(Records of locating words and elements)
********

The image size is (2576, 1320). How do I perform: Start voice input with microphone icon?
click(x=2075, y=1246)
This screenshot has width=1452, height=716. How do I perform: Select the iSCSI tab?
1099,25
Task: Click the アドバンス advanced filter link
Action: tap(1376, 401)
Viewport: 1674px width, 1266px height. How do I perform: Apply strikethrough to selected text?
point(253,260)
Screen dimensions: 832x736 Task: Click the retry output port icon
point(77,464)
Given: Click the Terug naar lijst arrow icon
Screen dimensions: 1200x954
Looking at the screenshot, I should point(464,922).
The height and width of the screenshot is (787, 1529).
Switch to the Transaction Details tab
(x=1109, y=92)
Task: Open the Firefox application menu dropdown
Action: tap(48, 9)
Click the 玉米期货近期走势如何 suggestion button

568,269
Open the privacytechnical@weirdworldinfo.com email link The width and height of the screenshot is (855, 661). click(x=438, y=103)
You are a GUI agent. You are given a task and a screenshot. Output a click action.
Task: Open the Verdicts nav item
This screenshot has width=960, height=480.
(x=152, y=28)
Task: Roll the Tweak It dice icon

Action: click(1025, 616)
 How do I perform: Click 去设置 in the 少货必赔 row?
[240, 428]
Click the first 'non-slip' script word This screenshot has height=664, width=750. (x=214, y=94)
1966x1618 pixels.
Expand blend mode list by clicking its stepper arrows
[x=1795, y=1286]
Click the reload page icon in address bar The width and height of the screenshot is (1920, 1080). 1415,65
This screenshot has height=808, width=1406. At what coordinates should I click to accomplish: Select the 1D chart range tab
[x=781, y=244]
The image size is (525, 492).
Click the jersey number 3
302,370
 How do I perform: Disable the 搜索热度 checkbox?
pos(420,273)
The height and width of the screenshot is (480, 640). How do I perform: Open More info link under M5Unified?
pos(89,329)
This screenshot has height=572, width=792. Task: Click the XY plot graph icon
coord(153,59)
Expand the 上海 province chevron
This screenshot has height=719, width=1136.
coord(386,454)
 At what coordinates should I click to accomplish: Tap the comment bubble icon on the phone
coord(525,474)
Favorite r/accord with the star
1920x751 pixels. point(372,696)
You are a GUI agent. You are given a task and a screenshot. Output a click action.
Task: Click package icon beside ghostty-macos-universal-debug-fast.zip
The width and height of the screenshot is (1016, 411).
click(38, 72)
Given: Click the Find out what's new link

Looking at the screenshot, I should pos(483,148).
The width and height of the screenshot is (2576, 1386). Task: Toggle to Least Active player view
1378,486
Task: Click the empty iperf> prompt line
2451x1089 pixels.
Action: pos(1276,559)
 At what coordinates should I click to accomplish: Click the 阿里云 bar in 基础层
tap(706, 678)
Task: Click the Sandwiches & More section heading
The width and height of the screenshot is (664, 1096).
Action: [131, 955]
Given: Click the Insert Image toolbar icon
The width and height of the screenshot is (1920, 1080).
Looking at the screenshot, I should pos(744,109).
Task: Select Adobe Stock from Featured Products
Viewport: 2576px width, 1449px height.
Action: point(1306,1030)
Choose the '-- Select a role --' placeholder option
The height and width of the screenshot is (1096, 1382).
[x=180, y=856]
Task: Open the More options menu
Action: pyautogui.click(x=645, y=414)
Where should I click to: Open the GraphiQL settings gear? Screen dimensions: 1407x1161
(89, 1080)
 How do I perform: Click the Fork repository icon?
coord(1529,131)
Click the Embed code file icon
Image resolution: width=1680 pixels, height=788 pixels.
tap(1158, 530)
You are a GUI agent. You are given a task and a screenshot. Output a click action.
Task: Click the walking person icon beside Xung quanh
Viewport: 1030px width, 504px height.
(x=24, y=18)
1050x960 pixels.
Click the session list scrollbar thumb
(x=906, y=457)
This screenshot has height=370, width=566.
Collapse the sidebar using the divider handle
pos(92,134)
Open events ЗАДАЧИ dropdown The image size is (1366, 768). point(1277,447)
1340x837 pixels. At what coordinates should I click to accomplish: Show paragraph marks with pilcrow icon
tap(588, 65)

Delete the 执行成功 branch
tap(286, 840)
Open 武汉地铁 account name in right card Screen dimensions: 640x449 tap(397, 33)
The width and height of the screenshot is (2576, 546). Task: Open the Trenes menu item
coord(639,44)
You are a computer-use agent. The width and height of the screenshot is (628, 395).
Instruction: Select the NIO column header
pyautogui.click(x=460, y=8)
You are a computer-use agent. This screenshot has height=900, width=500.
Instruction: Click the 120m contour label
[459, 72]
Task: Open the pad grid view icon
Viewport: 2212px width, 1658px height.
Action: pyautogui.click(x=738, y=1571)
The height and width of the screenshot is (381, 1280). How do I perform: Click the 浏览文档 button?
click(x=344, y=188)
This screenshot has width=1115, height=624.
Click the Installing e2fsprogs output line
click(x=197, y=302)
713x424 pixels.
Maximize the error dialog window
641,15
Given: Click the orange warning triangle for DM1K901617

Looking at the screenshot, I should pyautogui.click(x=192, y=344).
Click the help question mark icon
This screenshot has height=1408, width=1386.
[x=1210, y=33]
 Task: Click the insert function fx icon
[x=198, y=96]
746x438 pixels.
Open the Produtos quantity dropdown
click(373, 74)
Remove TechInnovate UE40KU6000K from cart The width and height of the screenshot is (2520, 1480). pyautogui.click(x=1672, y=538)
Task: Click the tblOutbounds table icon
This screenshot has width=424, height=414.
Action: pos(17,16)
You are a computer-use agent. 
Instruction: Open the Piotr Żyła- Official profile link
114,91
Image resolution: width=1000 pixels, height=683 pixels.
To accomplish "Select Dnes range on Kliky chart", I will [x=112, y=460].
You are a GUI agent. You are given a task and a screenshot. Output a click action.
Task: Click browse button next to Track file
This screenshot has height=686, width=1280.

********

What to produce: Retype the entire listing above, line by line, with every character and space unchanged.

Response to this task:
The image size is (2576, 1320). How do I perform: Start voice input with microphone icon?
click(x=2075, y=1246)
This screenshot has width=1452, height=716. How do I perform: Select the iSCSI tab?
1099,25
Task: Click the アドバンス advanced filter link
Action: tap(1376, 401)
Viewport: 1674px width, 1266px height. How do I perform: Apply strikethrough to selected text?
point(253,260)
Screen dimensions: 832x736 Task: Click the retry output port icon
point(77,464)
Given: Click the Terug naar lijst arrow icon
Screen dimensions: 1200x954
Looking at the screenshot, I should point(464,922).
The height and width of the screenshot is (787, 1529).
Switch to the Transaction Details tab
(x=1109, y=92)
Task: Open the Firefox application menu dropdown
Action: tap(48, 9)
Click the 玉米期货近期走势如何 suggestion button

568,269
Open the privacytechnical@weirdworldinfo.com email link The width and height of the screenshot is (855, 661). click(x=438, y=103)
You are a GUI agent. You are given a task and a screenshot. Output a click action.
Task: Open the Verdicts nav item
This screenshot has width=960, height=480.
(x=152, y=28)
Task: Roll the Tweak It dice icon

Action: click(1025, 616)
 How do I perform: Click 去设置 in the 少货必赔 row?
[240, 428]
Click the first 'non-slip' script word This screenshot has height=664, width=750. (x=214, y=94)
1966x1618 pixels.
Expand blend mode list by clicking its stepper arrows
[x=1795, y=1286]
Click the reload page icon in address bar The width and height of the screenshot is (1920, 1080). 1415,65
This screenshot has height=808, width=1406. At what coordinates should I click to accomplish: Select the 1D chart range tab
[x=781, y=244]
The image size is (525, 492).
Click the jersey number 3
302,370
 How do I perform: Disable the 搜索热度 checkbox?
pos(420,273)
The height and width of the screenshot is (480, 640). How do I perform: Open More info link under M5Unified?
pos(89,329)
This screenshot has height=572, width=792. Task: Click the XY plot graph icon
coord(153,59)
Expand the 上海 province chevron
This screenshot has height=719, width=1136.
coord(386,454)
 At what coordinates should I click to accomplish: Tap the comment bubble icon on the phone
coord(525,474)
Favorite r/accord with the star
1920x751 pixels. point(372,696)
You are a GUI agent. You are given a task and a screenshot. Output a click action.
Task: Click package icon beside ghostty-macos-universal-debug-fast.zip
The width and height of the screenshot is (1016, 411).
click(38, 72)
Given: Click the Find out what's new link

Looking at the screenshot, I should pos(483,148).
The width and height of the screenshot is (2576, 1386). Task: Toggle to Least Active player view
1378,486
Task: Click the empty iperf> prompt line
2451x1089 pixels.
Action: pos(1276,559)
 At what coordinates should I click to accomplish: Click the 阿里云 bar in 基础层
tap(706, 678)
Task: Click the Sandwiches & More section heading
The width and height of the screenshot is (664, 1096).
Action: [131, 955]
Given: Click the Insert Image toolbar icon
The width and height of the screenshot is (1920, 1080).
Looking at the screenshot, I should pos(744,109).
Task: Select Adobe Stock from Featured Products
Viewport: 2576px width, 1449px height.
Action: point(1306,1030)
Choose the '-- Select a role --' placeholder option
The height and width of the screenshot is (1096, 1382).
[x=180, y=856]
Task: Open the More options menu
Action: pyautogui.click(x=645, y=414)
Where should I click to: Open the GraphiQL settings gear? Screen dimensions: 1407x1161
(89, 1080)
 How do I perform: Click the Fork repository icon?
coord(1529,131)
Click the Embed code file icon
Image resolution: width=1680 pixels, height=788 pixels.
tap(1158, 530)
You are a GUI agent. You are given a task and a screenshot. Output a click action.
Task: Click the walking person icon beside Xung quanh
Viewport: 1030px width, 504px height.
(x=24, y=18)
1050x960 pixels.
Click the session list scrollbar thumb
(x=906, y=457)
This screenshot has height=370, width=566.
Collapse the sidebar using the divider handle
pos(92,134)
Open events ЗАДАЧИ dropdown The image size is (1366, 768). point(1277,447)
1340x837 pixels. At what coordinates should I click to accomplish: Show paragraph marks with pilcrow icon
tap(588, 65)

Delete the 执行成功 branch
tap(286, 840)
Open 武汉地铁 account name in right card Screen dimensions: 640x449 tap(397, 33)
The width and height of the screenshot is (2576, 546). Task: Open the Trenes menu item
coord(639,44)
You are a computer-use agent. The width and height of the screenshot is (628, 395).
Instruction: Select the NIO column header
pyautogui.click(x=460, y=8)
You are a computer-use agent. This screenshot has height=900, width=500.
Instruction: Click the 120m contour label
[459, 72]
Task: Open the pad grid view icon
Viewport: 2212px width, 1658px height.
Action: pyautogui.click(x=738, y=1571)
The height and width of the screenshot is (381, 1280). How do I perform: Click the 浏览文档 button?
click(x=344, y=188)
This screenshot has width=1115, height=624.
Click the Installing e2fsprogs output line
click(x=197, y=302)
713x424 pixels.
Maximize the error dialog window
641,15
Given: Click the orange warning triangle for DM1K901617

Looking at the screenshot, I should pyautogui.click(x=192, y=344).
Click the help question mark icon
This screenshot has height=1408, width=1386.
[x=1210, y=33]
 Task: Click the insert function fx icon
[x=198, y=96]
746x438 pixels.
Open the Produtos quantity dropdown
click(373, 74)
Remove TechInnovate UE40KU6000K from cart The width and height of the screenshot is (2520, 1480). pyautogui.click(x=1672, y=538)
Task: Click the tblOutbounds table icon
This screenshot has width=424, height=414.
Action: pos(17,16)
You are a computer-use agent. 
Instruction: Open the Piotr Żyła- Official profile link
114,91
Image resolution: width=1000 pixels, height=683 pixels.
To accomplish "Select Dnes range on Kliky chart", I will [x=112, y=460].
You are a GUI agent. You are given a task and a screenshot. Output a click action.
Task: Click browse button next to Track file
This screenshot has height=686, width=1280.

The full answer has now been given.